Photobomb by Uncle Scott
Hopefully I can be as good of an uncle to Quincy as Mikaela has been an aunt to Grace. They have always had special relationship and it is awesome watching them interact. One of the first things Mikaela said when we told her we were coming down was that she foresaw a new screen saver in her future, featuring Quincy and Grace of course. The connection between the two of them is even evident in my new little buddy, whose middle name is in honor of his big cousin.

Sweet cousins
I can’t wait to spend more time with Q and to see him and Grace interact and do things together in the future. What makes it even better is that I’m going to get to do the whole thing again in a few weeks, when my sister-in-law Monica and brother Daniel welcome their little guy to the world. Firsts are awesome, but I’m sure seconds will be a heck of a lot of fun too.

Sweet Quincy

Friday, July 3, 2015

My Hero Goes By Grace

Several months ago, some of the organizers of this year's Raymond Independence Day celebration asked us if they could host this year's 5K event for Grace and another little boy named Cooper.  Each year, they sponsor the event, which also include a one-mile run, a half-mile run and a five-mile bike ride, in honor of a family with some kind of medical needs.

SuperGrace and her family!
We were so honored that they picked Grace for this year's event on Saturday, June 27.  The theme of this year's celebration was "Everyday Heroes," and participants were encouraged to dress up as their favorite everyday heroes.

After it was announced that the race would benefit Grace and Cooper, several members of the Lincolnwood High School class of 1999, which is Kyle's graduating class, decided they were going to do the run together.

Grace and her fans from the Armour family
Just a few weeks ago, one of those alumni, Megan Beeler, texted me a picture of some special shirts they ordered and asked if we would like some.  And of course we said, yes!
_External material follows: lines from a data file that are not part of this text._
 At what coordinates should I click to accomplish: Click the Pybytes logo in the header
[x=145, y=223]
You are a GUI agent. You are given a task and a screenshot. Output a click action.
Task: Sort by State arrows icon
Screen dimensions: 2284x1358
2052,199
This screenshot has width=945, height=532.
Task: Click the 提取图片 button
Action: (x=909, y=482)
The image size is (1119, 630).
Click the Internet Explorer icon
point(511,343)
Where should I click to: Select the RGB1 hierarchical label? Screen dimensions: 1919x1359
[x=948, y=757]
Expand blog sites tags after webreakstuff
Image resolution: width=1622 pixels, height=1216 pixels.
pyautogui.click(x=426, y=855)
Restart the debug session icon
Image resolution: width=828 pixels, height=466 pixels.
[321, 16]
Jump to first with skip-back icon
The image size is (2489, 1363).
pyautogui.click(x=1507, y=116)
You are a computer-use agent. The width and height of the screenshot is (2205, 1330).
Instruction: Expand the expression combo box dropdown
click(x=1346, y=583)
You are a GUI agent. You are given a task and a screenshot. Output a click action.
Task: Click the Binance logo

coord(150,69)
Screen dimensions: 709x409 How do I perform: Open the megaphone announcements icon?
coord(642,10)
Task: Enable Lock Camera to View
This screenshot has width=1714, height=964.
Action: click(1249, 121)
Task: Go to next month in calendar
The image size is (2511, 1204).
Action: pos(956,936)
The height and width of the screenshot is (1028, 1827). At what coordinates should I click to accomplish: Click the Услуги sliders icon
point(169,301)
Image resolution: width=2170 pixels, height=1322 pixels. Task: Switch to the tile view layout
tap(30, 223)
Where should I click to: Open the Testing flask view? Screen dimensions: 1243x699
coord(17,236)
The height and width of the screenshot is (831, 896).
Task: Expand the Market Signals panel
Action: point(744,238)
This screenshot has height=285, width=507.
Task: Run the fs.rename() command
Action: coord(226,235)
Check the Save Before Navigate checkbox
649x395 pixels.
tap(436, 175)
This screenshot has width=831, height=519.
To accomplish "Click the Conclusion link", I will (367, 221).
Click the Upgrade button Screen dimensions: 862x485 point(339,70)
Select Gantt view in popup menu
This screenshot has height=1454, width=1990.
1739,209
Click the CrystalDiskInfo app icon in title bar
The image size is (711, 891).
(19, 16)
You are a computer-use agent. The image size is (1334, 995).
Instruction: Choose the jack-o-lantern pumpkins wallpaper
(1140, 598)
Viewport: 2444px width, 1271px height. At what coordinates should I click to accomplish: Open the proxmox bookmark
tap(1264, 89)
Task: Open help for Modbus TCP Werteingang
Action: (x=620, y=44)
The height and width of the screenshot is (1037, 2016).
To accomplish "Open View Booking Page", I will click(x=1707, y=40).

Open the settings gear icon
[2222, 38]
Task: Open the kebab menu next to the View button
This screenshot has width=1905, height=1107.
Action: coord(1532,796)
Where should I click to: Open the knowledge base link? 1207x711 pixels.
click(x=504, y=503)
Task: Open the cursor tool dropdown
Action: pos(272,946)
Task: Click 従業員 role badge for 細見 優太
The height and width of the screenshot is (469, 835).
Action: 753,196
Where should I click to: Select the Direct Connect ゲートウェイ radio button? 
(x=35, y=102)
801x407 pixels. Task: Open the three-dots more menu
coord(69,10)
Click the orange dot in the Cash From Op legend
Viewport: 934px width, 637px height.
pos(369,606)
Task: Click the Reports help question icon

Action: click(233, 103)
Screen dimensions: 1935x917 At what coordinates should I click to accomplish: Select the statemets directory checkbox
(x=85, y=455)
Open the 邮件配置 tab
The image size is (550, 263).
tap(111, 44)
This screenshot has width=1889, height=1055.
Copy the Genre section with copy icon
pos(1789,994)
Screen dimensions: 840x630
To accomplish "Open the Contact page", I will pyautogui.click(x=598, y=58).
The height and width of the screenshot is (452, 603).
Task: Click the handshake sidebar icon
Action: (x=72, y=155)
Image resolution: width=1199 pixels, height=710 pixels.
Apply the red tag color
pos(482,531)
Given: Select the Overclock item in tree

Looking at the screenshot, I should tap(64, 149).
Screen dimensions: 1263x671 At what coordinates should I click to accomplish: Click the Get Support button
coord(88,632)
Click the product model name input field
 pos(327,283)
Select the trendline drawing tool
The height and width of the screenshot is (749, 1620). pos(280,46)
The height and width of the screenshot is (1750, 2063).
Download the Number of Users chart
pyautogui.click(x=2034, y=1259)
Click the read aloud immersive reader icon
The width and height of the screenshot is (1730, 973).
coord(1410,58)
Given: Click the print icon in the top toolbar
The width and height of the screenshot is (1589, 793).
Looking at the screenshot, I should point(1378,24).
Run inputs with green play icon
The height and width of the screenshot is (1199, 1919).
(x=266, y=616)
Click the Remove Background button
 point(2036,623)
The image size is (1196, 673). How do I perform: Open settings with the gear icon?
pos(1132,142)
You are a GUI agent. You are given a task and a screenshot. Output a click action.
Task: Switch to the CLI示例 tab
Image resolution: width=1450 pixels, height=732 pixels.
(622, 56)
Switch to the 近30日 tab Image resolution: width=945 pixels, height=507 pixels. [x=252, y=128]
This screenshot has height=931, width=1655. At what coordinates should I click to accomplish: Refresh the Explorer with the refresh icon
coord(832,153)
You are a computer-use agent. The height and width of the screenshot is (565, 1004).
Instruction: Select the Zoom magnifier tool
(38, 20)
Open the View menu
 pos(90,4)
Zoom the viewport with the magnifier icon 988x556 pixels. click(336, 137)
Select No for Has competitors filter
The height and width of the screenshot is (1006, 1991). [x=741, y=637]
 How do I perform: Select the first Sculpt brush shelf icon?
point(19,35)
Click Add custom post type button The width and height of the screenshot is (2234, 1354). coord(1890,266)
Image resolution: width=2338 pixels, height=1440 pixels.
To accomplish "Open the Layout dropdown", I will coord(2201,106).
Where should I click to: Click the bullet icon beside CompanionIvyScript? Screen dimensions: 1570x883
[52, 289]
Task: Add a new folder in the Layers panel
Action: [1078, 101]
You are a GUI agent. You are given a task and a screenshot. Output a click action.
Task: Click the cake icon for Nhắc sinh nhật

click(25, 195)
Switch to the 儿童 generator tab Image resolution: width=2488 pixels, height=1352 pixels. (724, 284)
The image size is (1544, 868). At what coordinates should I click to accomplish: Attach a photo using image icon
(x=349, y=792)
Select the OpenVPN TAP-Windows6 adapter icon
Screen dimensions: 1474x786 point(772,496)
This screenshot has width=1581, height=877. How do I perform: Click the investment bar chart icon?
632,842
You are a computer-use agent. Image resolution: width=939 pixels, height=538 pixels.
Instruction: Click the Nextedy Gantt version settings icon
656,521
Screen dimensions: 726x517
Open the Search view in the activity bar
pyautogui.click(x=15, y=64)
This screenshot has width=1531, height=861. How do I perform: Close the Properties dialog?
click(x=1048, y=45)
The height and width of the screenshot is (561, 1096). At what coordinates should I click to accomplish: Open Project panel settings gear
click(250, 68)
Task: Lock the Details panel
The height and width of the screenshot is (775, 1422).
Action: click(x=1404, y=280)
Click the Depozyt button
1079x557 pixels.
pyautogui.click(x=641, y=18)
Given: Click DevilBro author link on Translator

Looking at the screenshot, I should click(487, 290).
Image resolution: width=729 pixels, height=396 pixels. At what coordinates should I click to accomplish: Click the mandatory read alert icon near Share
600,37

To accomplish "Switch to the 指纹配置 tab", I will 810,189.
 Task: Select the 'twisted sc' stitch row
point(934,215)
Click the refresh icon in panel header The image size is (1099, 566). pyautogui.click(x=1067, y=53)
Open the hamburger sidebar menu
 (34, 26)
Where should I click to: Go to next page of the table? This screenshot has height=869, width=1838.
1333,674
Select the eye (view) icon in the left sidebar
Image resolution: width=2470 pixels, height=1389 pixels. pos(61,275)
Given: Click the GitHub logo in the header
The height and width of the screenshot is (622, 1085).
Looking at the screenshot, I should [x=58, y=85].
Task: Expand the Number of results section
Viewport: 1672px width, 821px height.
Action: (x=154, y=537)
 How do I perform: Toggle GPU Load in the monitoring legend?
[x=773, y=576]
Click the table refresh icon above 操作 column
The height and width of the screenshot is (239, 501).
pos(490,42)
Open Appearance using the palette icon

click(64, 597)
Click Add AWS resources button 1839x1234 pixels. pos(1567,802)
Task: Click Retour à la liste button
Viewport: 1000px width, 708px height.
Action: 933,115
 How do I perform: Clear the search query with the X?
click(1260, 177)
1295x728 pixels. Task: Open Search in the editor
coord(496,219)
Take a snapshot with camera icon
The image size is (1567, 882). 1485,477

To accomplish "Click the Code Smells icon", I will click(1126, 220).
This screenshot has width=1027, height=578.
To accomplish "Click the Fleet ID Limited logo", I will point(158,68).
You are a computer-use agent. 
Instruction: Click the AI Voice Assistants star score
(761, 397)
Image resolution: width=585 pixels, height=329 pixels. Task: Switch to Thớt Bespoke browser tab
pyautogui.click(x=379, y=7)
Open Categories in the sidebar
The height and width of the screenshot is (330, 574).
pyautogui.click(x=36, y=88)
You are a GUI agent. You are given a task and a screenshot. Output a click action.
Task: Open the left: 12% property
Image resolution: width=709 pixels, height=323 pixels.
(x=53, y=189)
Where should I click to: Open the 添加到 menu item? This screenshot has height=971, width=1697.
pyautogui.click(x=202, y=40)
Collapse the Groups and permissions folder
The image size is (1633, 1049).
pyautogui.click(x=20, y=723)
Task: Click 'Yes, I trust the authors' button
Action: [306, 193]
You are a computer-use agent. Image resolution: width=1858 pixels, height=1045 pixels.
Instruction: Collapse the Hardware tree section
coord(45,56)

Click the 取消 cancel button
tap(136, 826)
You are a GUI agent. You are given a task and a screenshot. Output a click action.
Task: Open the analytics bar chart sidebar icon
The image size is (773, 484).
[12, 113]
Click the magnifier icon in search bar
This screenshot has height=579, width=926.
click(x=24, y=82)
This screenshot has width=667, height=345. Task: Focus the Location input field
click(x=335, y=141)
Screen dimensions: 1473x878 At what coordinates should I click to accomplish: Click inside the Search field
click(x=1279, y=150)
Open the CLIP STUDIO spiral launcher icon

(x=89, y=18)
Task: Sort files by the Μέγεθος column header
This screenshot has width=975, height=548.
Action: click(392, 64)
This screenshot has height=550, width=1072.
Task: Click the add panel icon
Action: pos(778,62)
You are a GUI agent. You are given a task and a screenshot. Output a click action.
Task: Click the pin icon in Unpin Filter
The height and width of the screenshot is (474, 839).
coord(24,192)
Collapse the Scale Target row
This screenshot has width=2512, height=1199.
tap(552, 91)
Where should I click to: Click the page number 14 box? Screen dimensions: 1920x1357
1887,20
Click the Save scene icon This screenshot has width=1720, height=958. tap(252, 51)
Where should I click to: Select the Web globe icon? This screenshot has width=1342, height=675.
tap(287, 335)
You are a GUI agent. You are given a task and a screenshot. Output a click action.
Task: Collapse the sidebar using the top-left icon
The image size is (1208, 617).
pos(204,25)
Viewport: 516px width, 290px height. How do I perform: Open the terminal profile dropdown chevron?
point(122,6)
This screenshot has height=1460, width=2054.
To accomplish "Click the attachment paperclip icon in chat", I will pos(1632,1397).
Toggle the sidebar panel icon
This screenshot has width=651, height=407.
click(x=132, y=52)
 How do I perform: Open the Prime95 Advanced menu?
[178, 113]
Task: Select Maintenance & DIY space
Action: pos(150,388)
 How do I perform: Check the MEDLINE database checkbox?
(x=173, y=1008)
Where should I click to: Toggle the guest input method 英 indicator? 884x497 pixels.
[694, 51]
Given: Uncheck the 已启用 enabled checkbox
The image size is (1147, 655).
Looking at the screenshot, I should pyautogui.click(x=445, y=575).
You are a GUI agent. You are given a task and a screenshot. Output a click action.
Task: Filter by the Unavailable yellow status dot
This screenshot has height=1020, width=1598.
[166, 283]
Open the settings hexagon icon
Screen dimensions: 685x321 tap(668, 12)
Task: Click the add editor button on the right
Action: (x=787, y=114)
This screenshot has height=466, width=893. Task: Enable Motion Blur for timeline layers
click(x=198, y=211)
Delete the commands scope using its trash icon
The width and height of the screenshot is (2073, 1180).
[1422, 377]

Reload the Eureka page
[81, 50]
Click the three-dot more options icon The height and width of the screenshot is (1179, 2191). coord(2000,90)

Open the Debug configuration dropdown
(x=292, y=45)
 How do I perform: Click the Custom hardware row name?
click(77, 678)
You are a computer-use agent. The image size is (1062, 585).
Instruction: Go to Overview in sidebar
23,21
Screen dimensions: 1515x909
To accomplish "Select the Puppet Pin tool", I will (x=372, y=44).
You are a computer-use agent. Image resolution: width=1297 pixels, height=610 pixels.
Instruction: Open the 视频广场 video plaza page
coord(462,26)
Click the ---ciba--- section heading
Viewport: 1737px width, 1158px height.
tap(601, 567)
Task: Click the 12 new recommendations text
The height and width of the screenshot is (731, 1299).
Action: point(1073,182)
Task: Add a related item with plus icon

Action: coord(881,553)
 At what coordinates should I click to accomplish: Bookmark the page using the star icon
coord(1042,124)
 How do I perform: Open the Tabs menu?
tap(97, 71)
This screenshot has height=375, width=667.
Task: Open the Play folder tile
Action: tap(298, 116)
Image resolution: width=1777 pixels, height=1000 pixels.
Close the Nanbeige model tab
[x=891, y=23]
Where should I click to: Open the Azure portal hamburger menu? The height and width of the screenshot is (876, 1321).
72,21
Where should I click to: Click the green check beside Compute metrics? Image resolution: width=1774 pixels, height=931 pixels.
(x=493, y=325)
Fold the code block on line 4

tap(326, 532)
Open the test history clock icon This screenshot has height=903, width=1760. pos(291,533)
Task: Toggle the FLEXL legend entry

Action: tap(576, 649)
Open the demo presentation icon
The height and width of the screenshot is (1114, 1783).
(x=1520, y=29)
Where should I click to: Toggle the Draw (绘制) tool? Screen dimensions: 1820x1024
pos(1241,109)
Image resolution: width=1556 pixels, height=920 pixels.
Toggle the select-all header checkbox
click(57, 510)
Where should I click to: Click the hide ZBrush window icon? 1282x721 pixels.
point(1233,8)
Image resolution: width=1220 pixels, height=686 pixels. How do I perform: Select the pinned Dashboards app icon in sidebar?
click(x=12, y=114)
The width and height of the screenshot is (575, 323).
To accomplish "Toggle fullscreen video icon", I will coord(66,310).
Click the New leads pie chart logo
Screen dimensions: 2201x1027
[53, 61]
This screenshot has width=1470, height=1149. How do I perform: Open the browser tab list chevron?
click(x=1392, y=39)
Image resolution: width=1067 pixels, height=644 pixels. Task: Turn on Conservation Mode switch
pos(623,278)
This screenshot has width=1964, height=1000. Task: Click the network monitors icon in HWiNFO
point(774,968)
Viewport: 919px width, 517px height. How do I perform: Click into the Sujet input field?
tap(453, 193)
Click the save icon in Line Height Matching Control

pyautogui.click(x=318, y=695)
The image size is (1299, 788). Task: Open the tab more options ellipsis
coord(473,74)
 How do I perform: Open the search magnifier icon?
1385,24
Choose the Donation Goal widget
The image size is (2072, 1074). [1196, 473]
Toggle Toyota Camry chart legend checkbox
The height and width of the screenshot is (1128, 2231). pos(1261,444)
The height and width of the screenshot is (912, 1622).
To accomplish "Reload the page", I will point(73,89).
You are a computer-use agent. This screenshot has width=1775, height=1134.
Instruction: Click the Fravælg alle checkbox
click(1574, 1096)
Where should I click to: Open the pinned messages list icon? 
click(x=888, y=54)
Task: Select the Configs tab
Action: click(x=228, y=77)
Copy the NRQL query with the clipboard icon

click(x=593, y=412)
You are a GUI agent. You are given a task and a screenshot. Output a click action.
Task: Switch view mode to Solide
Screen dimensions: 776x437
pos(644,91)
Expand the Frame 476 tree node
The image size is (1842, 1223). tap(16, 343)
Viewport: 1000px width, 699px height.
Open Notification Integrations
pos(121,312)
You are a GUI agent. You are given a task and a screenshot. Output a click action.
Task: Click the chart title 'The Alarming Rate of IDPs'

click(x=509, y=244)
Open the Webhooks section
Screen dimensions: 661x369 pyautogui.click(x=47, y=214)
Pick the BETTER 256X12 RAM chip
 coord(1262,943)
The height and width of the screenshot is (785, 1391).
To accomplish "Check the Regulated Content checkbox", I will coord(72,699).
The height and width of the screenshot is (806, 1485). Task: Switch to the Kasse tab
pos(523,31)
On the front of the shirts, it had a Superman logo with a big G in the middle, and on the back they said, "My Hero Goes By Grace." Except that Grace's shirt, just says "Grace" on the back.  How cute is that!

SuperGrace and her SuperFans
On the morning of the event, we had to get up extra early.  The race started at 7:30 in the morning to beat the heat, and that's a little earlier than this Herschelman clan usually gets up.  But somehow or other, we managed to get there before the race started.

It was really neat to see Kyle's classmates in their SuperGrace shirts.  There were also several of his family members wearing their "Grace-Filled Journey" shirts.  I'm getting close to having enough Grace shirts to wear one every day of the week, and I love it!  It seems like mine are always in the wash.

Cooper and his brother Carter crossing the finish line dressed as firefighters.
We got Grace set up in her stroller, and the three of us walked with Kyle's mom, his aunt Angie and cousin Katelyn for most of the course.  We ended up taking a modified 5K route, since Grace was getting a little tired of sitting, but it gave us the chance to cheer on some of the participants as they crossed the finish line.

Our family with Cooper and his family.
Grace and Cooper!
About 150 people participated in the race, and they raised more than $2,500 in the fundraiser. Funds were split equally between Grace and Cooper's family. They even presented us with a BIG check on stage later that evening.

The BIG check!
One of my favorite parts of the race was after Cooper's family got done, and they brought Cooper over to talk to Grace. The two just smiled at each other, not having any idea what an inspiration they have both become to so many.  Another inspiration came after the race when one of our dear friends, Alexis Wersning, came over to the race wearing her "Grace Filled Journey" shirt. We had a good time visiting with her, and Grace even posed in an Illini hat, just for Alexis.

Grace and one of her biggest fans, Alexis Wernsing!
And while my hero does go by Grace, my heroes are also all the people that participated in the race or helped in any way to make it such a special day for our family. Each and every one of you is an everyday hero in our book!